Presentation during EHA2022: All (e)Poster presentations will be made available as of Friday, June 10, 2022 (09:00 CEST) and will be accessible for on-demand viewing until Monday, August 15, 2022 on the Congress platform.
Type: Poster presentation
Session title: Sickle cell disease
Sickle cell disease (SCD) is a hereditary red cell disorder with high mortality and morbidity. Although crizanlizumab, a P-selectin inhibitor, and voxelotor, an oral anti-sickling agent, have been recently approved for clinical management of SCD, therapeutic options to limit acute events and to reduce disease progression are still required. An attempt to target inflammatory vasculopathy and to modulate inflammatory response has been made based on evidence in other diseases such as in cardiovascular disease looking to administration of ω-3 fatty acids. In humanized SCD mice, we previously showed that polyunsaturated fatty acid supplementation protects against acute sickle cell-related lung and liver damages during hypoxia/reoxygenation (H/R) induced vaso-occlusive crisis (VOCs) (Kalish B et al. Haematologica 2016). This agrees with the observation that the resolution process actively controlled by specialized pro-resolving lipid mediators is defective in SCD (Matte A et al, Blood 2019).
Epeleuton (15-HEPE, 15 hydroxy eicosapentaenoic acid) is a novel synthetic second generation w-3 fatty acid which (i) has a favorable clinical safety profile, (ii) modulates systemic inflammation and triglyceride synthesis in patients with cardiometabolic disease (Climax J et al J Am Heart As 2020) and (ii) beneficially affects red cell indices in long-term studies in rats.
To evaluate the impact of epeleuton on acute organ damage in a humanized mouse model of SCD.

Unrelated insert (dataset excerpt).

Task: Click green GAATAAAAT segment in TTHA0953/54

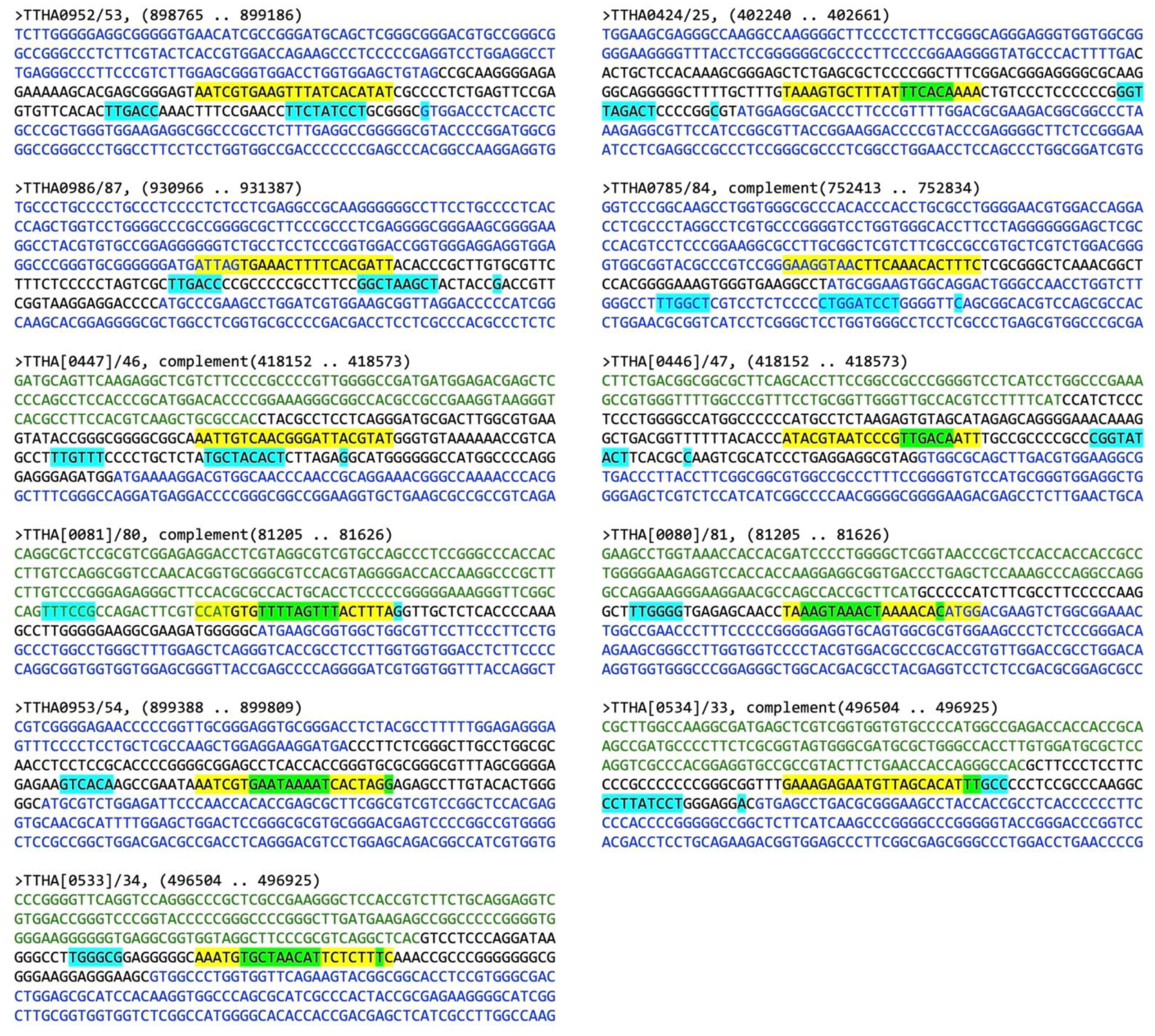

3-4 month old male and female mice healthy control (Hbatm1(HBA)Tow Hbbtm3(HBG1,HBB)Tow) and Tim Townes sickle mice (SCD, Hba tm1(HBA)Tow Hbb tm2(HBG1,HBB*)Tow) were used. Animals were treated for 6 weeks with epeleuton 1,000 mg/kg once daily or vehicle by gavage. Mice underwent 10 hours of hypoxia (8% oxygen), followed by 3 hours of reoxygenation (21% oxygen) to mimic acute VOCs (Matte A et al, Blood 2019). Hematologic parameters and molecular analysis of target organs for SCD such as lung were carried out.
In SCD mice exposed to H/R stress, we found that epeleuton (i) reduces H/R induced hemolysis; (ii) normalizes tyrosine-phosphorylation profile of red cell membrane proteins; and (iii) decreases neutrophil count. In lungs of SCD mice exposed to H/R stress, we observed that epeleuton prevents the H/R induced activation of inflammatory and redox related transcription factors NF-kB, p65 and Nrf2 local inflammatory response compared with vehicle-treated animals. Epeleuton treated SCD mice exposed to H/R stress showed down-regulation of VCAM-1 and E-selectin, markers of inflammatory vasculopathy as well as reduction of lung protein oxidation and expression of anti-oxidant systems such as heme-oxygenase-1 (HO-1) or peroxiredoxin-2. Similar changes were also observed in livers of epeleuton-treated SCD mice exposed to H/R stress compared with vehicle-treated SCD animals. Of note, epeleuton prevented the H/R induced up-regulation of both VCAM-1 and ICAM-1, suggesting a direct impact of treatment on vascular activation and inflammation.
In humanized SCD mice exposed to H/R stress to mimic acute VOCs, epeleuton acts as a multimodal agent targeting red cells, hemolysis, inflammatory response, and vascular dysfunction. Our data provide the rationale for epeleuton as a potential novel therapeutic option for clinical management of patients with SCD.